For rulers are not a terror to good conduct, but to bad. Would you have no fear of the one who is in authority? Then do what is good, and you will receive his approval,
Romans 13:3

This verse drips with irony. Can you feel it? This is the verse that causes a lot of people to insert Nero into their interpretation. It’s not entirely unwarranted, but at the same time caution is advised lest it be taken too far or we get the cart before the horse. We must be sure to draw out of the text what it plainly says first and then, where it is up to us to extrapolate interpretation and application, we can test our resulting interpretation and application by whether we are consistent concerning Nero, Hitler, Stalin, and the like.

First. What does this verse very clearly state? The following:

  • Rulers exist to “terrorize” those who do wrong.
  • Rulers do not terrorize good conduct.
  • If you are someone who does what is right, you should not have to fear the government, but instead, you should receive his approval.

This verse always makes me laugh when a statist tries to tell me that Romans 13 doesn’t give any instructions to the governing authorities. “It’s only instructions to Christians,” they say. Um…. Have you read verse 3? (and 4, but we’ll get to that later).

This verse gives a clear statement of what the government ought to be. They ought to “terrorize” those who do wrong, and not terrorize those who do good.

We have several questions that begin to open up room for interpretation. What does “terror/terrorize” mean? What do “good conduct” and “bad” mean? What does approval mean?

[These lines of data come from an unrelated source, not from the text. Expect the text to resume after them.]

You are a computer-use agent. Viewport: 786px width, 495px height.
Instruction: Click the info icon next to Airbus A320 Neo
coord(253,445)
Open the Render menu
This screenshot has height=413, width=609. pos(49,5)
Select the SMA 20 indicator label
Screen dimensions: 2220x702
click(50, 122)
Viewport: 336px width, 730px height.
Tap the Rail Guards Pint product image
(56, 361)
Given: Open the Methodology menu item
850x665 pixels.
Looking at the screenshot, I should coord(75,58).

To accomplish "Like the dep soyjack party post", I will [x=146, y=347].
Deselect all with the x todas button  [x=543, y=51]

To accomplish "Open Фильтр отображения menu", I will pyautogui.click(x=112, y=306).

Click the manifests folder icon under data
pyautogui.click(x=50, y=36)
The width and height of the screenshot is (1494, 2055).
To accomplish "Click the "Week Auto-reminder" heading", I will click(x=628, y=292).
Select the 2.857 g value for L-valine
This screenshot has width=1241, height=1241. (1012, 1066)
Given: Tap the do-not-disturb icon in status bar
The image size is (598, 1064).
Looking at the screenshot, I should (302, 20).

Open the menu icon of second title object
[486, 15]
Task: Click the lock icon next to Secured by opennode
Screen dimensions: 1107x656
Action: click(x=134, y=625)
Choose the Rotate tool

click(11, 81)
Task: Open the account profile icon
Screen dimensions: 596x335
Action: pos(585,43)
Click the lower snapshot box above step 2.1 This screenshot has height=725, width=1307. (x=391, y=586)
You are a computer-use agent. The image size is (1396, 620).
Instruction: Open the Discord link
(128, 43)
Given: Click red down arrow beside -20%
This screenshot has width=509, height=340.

Good/Bad Conduct. ἀγαθῷ and κακά are boolean polar opposites. Notice, however, that Paul uses κακά for evil and not αμαρτία, which is the word for sin. For this reason, I reject theonomy. The magistrate does not have the authority to enforce the full scope of God’s law. Nevertheless, I am theonomic in my approach here in the sense that I believe it *is* God’s standard that the governing authority is to enforce. So what is God’s standard good and evil in the context of civil law? Genesis 9:6 gives us the founding principle. “Whoever sheds the blood of man, by man shall his blood be shed.” This, extrapolated out to cover lesser offenses as well (Lex Talionis – Exodus 21-22), shows us that civil government is concerned with those evil acts which harm a victim. We will see more about this in verse 4. κακά refers to criminal acts and manner of life that harm victims. ἀγαθῷ would, therefore, be criminal acts and manner of life that live peacefully with victims. This is the non-aggression principle. Anyone who violates his neighbor’s life, liberty or property, is committing κακά. Anyone who refrains from this, living peacefully with his neighbor instead, commits ἀγαθῷ.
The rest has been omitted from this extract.